In each case, I yanked the Red and saw volume wait times drop back down to the baseline, then swapped in an Iron Wolf. Fool me thrice, shame on all of us. I won’t be fooled a 4th time.

I’m not a Seagate fanboy. There’s an HGST drive in my home NAS that’s been rocking along for several years. There are a number of brands I’d use before settling for WD again. However, I’d make sure WD hadn’t bought them out first.


Ugh, source on that? In the market for a new NAS/Homeserver soonish (realized my drives are almost at 10 years of power on time) and would like to have spinning rust behind ssd for larger storage.


It was a whole thing a while back. This was maybe the original article, but once it landed this was the headline of all tech news for a couple of days. https://blocksandfiles.com/2020/04/14/wd-red-nas-drives-shin...

SMR drives aren’t inherently bad, but you must not use them in a NAS. The may work well, up until they don’t, and then they really don’t. WD snuck these into their Red line, the one marketed at NAS users. The end result after a huge reputational hit was to promise to keep the Red Pro line on HMR, but the plain Red line is still a coin flip, AFAIK.

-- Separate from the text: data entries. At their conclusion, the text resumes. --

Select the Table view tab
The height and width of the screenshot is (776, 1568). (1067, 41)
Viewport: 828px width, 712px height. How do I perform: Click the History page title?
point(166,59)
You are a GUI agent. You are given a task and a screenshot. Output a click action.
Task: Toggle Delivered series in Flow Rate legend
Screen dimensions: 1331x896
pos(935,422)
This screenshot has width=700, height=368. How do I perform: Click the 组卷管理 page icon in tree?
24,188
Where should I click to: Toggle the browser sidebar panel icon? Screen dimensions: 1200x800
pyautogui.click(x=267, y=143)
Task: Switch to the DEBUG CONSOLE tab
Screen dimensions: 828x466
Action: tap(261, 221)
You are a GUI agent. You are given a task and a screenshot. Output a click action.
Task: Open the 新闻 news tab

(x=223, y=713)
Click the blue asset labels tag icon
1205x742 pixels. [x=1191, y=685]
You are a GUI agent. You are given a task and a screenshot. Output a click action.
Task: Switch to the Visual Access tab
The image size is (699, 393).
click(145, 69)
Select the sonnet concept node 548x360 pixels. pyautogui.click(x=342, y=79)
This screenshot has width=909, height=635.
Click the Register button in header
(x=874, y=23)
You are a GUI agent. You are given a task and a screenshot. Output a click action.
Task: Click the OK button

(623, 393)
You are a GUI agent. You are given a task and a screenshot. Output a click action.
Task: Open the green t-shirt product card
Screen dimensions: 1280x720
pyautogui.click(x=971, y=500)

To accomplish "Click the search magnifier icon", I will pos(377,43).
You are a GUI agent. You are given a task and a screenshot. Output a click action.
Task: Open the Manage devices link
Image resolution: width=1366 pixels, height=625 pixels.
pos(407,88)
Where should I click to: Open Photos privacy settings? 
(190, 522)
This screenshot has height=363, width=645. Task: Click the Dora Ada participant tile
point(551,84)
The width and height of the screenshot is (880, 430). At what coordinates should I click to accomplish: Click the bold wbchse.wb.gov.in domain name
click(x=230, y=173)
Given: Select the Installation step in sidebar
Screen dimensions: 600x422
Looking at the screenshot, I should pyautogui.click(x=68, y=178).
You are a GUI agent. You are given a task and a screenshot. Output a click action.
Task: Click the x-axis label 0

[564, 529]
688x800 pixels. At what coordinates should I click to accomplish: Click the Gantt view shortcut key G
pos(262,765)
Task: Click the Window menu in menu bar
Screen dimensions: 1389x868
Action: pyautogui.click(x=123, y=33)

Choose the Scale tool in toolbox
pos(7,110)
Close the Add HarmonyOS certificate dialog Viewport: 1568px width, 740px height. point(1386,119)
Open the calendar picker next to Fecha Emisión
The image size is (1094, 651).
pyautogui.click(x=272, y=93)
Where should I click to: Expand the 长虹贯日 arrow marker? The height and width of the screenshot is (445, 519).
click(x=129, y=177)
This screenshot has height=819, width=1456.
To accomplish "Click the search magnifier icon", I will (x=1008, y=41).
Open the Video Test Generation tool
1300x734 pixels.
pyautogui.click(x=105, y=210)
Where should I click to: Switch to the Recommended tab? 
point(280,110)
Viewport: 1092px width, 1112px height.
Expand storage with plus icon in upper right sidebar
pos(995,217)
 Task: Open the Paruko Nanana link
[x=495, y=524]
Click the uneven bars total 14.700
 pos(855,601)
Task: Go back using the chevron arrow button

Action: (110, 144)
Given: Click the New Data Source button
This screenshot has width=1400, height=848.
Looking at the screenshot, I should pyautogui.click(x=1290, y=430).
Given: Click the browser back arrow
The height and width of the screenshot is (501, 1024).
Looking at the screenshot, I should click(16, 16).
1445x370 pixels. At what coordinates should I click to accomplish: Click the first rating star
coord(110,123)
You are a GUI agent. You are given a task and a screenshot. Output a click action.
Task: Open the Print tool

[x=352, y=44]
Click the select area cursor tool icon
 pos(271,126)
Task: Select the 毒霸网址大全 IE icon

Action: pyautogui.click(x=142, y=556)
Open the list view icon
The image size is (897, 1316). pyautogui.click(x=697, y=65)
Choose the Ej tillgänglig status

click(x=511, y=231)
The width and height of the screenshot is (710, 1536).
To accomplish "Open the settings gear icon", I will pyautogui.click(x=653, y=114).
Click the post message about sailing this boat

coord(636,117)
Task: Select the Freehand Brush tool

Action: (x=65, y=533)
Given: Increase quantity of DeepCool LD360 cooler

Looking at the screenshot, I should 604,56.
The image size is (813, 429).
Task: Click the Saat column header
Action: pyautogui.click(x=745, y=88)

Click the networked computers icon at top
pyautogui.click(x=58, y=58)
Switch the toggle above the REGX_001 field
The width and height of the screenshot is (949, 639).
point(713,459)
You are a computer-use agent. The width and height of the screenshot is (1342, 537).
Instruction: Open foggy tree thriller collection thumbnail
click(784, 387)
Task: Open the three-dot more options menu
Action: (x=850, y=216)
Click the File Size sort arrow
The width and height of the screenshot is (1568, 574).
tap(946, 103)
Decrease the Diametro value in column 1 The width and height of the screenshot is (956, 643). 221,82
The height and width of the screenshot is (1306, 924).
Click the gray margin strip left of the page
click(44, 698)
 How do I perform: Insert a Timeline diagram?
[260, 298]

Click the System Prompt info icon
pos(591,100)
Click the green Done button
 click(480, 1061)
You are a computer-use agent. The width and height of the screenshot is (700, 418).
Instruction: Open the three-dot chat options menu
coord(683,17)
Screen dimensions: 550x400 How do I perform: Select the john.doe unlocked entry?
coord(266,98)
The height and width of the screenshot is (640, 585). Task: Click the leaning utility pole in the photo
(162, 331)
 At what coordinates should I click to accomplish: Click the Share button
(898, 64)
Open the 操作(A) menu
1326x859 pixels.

I will not use WD drives in a NAS. It’s all about trust, and they violated it to as astonishing degree.


Ugh, that's sad. The 10 year old drives for me are WD:RED's so can't complain about the old ones.

Looking at the Pro/Plus PDF's it seems that they do specify CMR officially so sneaking in SMR disks sounds like lawsuit material.

I'll probably go for them again, just be vary with research!


Didn't the ST3000DM001 fail because of a design flaw on the read head landing ramp?

According to Wikipedia: https://en.wikipedia.org/wiki/ST3000DM001

Somewhat tangent: Imagine my dismay after googling why two of my drives in my NAS failed within a couple of days of one another, and I came across a Wikipedia page dedicated to the drive's notoriety. I think this is one of the few drives that were so bad that it had it's own dedicated Wikipedia page.


Same thing happened to me with this drive: Lost the data on a RAID because two drives failed at the same time.


I did not even have a raid, I was too cheap to allocate drives to parity. So I had two of these and a couple of other drives in a JBOD array fused together into a logical filesystem using something I can't remember now.

Maybe my approach was better in hindsight: I only lost the data on those two drives and everything else was left untouched. I guess if you know the drives are dodgy, put them in a JBOD array as it will limit the blast radius in case of failure.